◆ Information given
<<<<

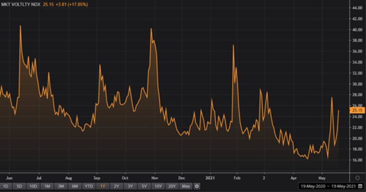Display Max time range
Viewport: 366px width, 192px height.
click(186, 186)
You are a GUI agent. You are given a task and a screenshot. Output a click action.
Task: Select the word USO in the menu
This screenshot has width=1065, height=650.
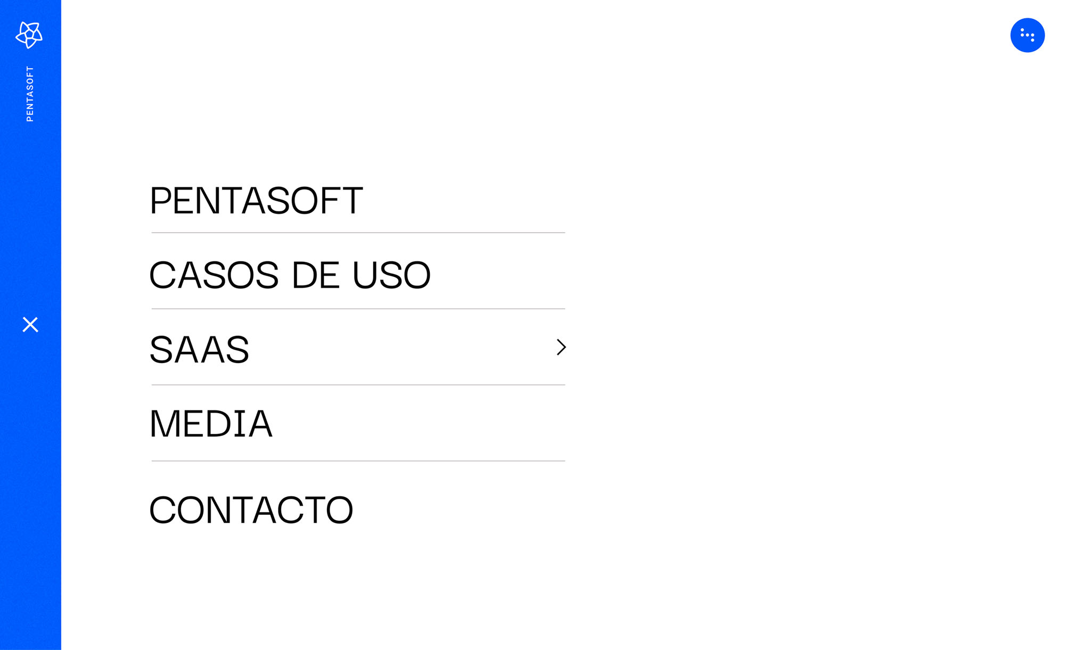(391, 275)
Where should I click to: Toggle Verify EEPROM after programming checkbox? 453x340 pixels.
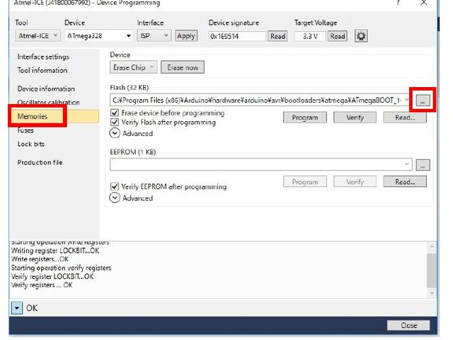[x=115, y=187]
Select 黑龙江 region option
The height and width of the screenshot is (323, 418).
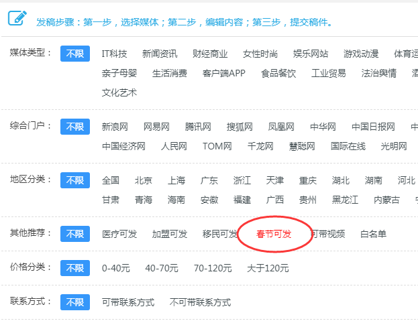pyautogui.click(x=346, y=200)
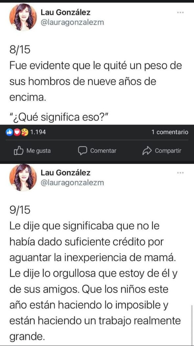194x346 pixels.
Task: Open the 1 comentario link
Action: click(170, 132)
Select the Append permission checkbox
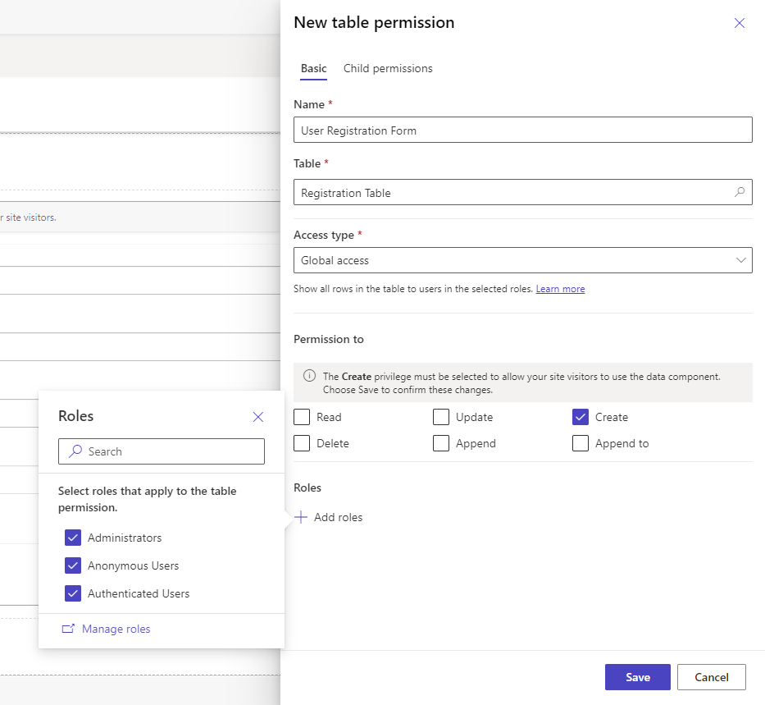Viewport: 765px width, 705px height. 441,443
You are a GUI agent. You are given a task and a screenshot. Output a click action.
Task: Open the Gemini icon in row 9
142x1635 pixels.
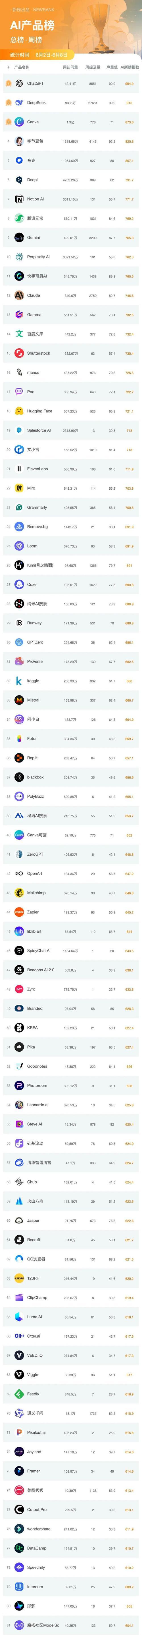click(19, 237)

>>>>

Retype, word for word, the lines from the one with "Select 黑龙江 region option" through the last line of the entries above, and only those lines. Leave pictures out.

◆ Output
Select 黑龙江 region option
The height and width of the screenshot is (323, 418).
pyautogui.click(x=346, y=200)
194x346 pixels.
Task: Open the 1 comentario link
Action: click(170, 132)
Select the Append permission checkbox
Viewport: 765px width, 705px height. 441,443
You are a GUI agent. You are given a task and a screenshot. Output a click action.
Task: Open the Gemini icon in row 9
142x1635 pixels.
click(19, 237)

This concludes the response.